Il prend quelques secondes, l'air de réfléchir :
— Tu me suis, c'est ça ?
— Un homme marchant dans la rue... dévisagé par des voisins, qui autrefois l'admiraient, l'appelaient depuis le seuil de leur porte, lui faisaient confiance. Comment ses gens avaient-ils si vite changé leur regard ? Pourquoi cet homme avait l'air d'être un paria à leurs yeux ? Le parfait étranger ? Parce que s'il s'était mis à leur place, il aurait distingué de la peur... la peur d'être agressé... les femmes, priant de n'être jamais dans une même situation que son épouse... les plus jeunes s'assurant de ne point avoir un partenaire aussi sanguin.
— C'est la scène sur Morton avenue... comment tu ?...
— La question est de savoir pourquoi cet homme, qui possède déjà tous les atouts d'un mâle dominant se comporte-t-il comme l'ombre de lui-même ?
— Peut-être parce que cela fait partie intégrante de sa personnalité... il sait... au fond de lui... qu'il ne peut pas changer...

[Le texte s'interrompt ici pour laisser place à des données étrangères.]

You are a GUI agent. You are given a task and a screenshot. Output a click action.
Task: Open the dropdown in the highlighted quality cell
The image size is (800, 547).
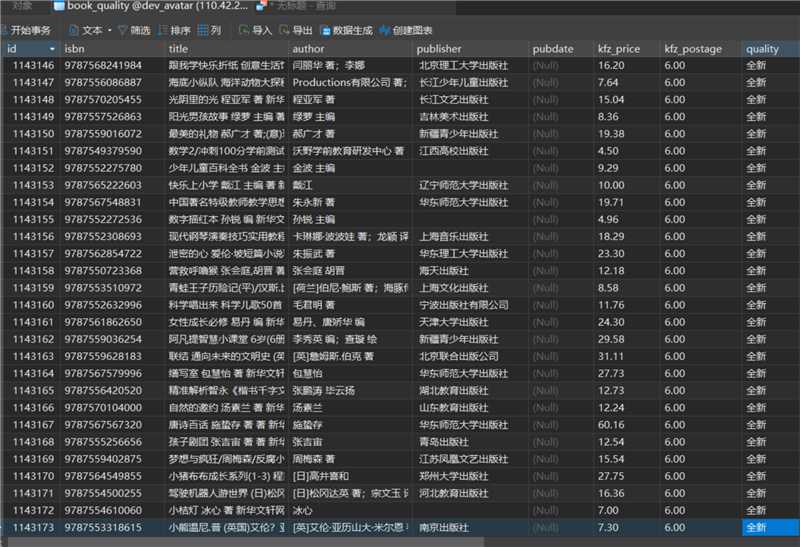(x=791, y=527)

— C'est faux. Tu es brillant, Harry. Aussi fort que tu te bats pour réfreiner tes larmes, aussi fort tu te dois de chercher à t'accepter.
— Facile à dire ! Tu n'es pas moi. À la première attaque, crois-tu que je puisse ravaler ma fierté ?
— Ce n'est pas en claquant des doigts qu'un enfant devient roi. Chaque jour suffit pour un pas... Et d'un mouvement après l'autre, tu atteindras un meilleur toi.
— Et selon toi, il me faut changer pour être accepté par les autres, c'est ça ?
— Vous, les humains, avez cette croyance, selon laquelle lorsqu'on fournit un effort de vie, on change sa personne. Il n'en est rien. Vous atteignez juste le vous qui vous attend depuis votre conception, dans le liquide amniotique.
Je prends quelques secondes de pause pour le laisser encaisser cette information :
— Tu n'es pas encore mort. Tu n'as pas dit ton dernier mot. Prends rendez-vous dans un club de réforme. Décide-toi à prendre une nouvelle habitude : celle du dompteur et non du bourreau.
Un blanc s'installe. Il se détache de sa place brusquement et s'approche de mon visage.
— Et tu crois que je vais exécuter un traître mot sortant de ta bouche ? Allons, il y a d'autres moyens pour me faire avaler ta pilule, tu ne crois pas ? susurre-t-il, près de moi en jouant le sensuel.
— Tu as très bien entendu ce que je t'ai, j'en suis sûre, lui dis-je, en le fixant droit dans ses pupilles. Tu peux sortir d'ici... te diriger droit vers ces poupées de chairs à l'extérieur. Profiter à t'en casser la hanche... mais lorsque tu seras dans ton lit... lorsque l'euphorie de l'instant fugace se sera estompée... lorsque les ténèbres de tes souvenirs te reviendront... je sais que tu t'en souviendras.
Je me dégage doucement de lui, en faisant volte-face de sa personne. Je passe la porte du couloir, le considérant une dernière fois. Nos deux visages se croisent et tant de choses sont dites par ce simple regard.
En un bond surpuissant, j'ouvre une brèche aux couleurs blanches, qui me mènent dans un autre canal d'émotion : celui de Lisa.